## PROBLEM DESCRIPTION
From first line to last, give the records again word for word and omit the pictures.

## STORED DATA
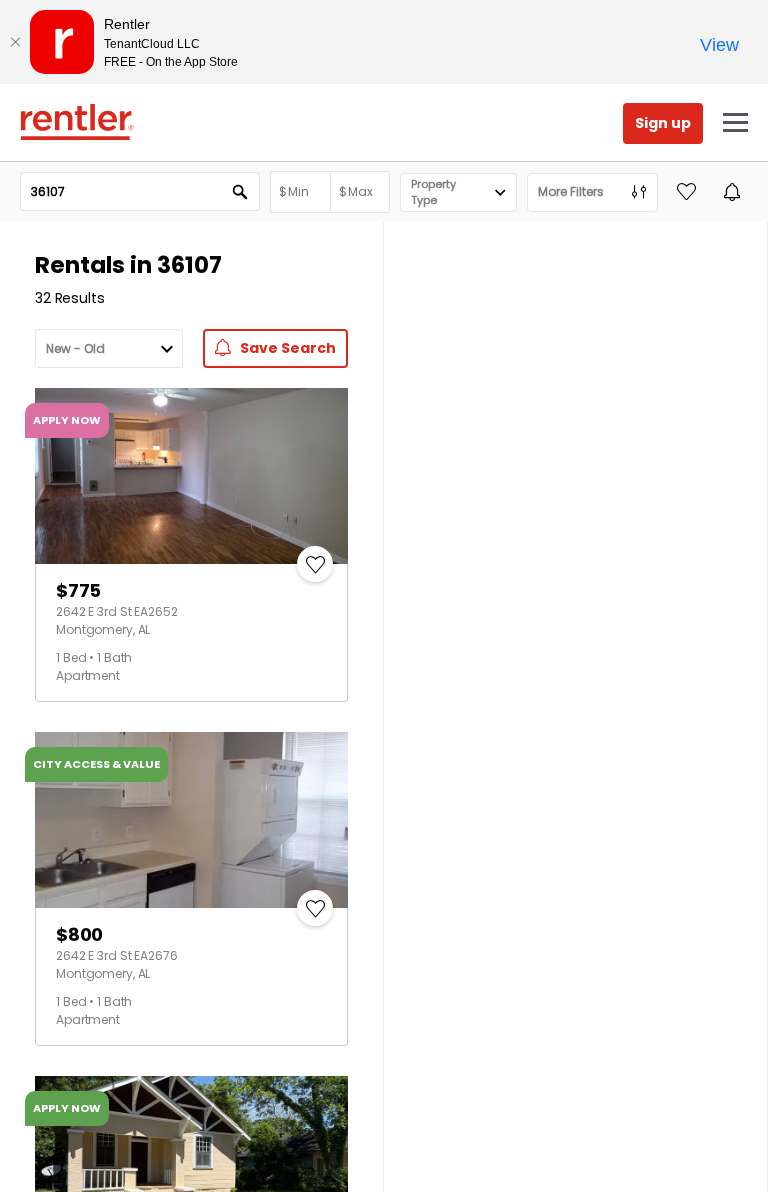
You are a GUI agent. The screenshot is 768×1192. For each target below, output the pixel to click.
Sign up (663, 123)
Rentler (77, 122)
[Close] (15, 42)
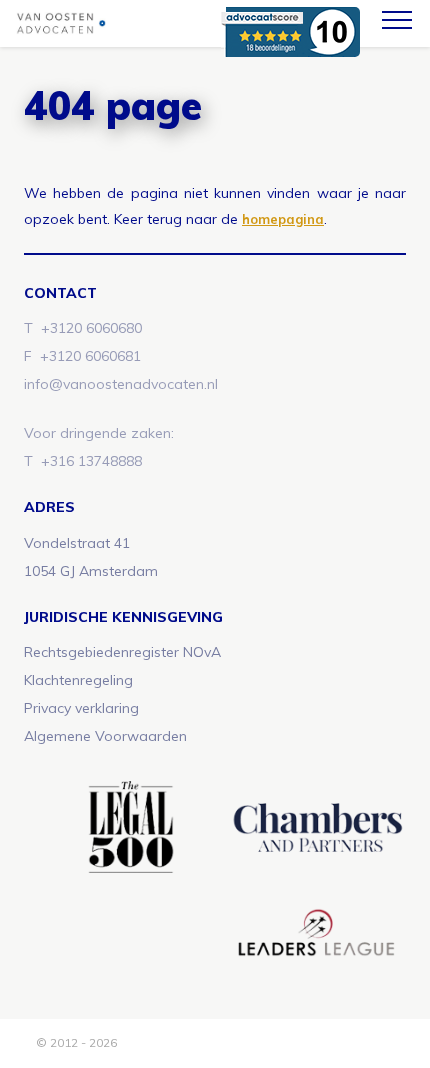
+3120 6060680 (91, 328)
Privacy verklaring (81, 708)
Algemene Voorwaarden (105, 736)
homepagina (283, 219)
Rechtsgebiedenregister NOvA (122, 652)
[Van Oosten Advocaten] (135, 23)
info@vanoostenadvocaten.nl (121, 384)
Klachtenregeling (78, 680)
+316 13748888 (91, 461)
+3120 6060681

## WRITTEN REPLY
You are a GUI agent. The screenshot is 768×1192. For each target below, output the pixel to click.
Sign up (663, 123)
Rentler (77, 122)
[Close] (15, 42)
+3120 6060680 (91, 328)
Privacy verklaring (81, 708)
Algemene Voorwaarden (105, 736)
homepagina (283, 219)
Rechtsgebiedenregister NOvA (122, 652)
[Van Oosten Advocaten] (135, 23)
info@vanoostenadvocaten.nl (121, 384)
Klachtenregeling (78, 680)
+316 13748888 (91, 461)
+3120 6060681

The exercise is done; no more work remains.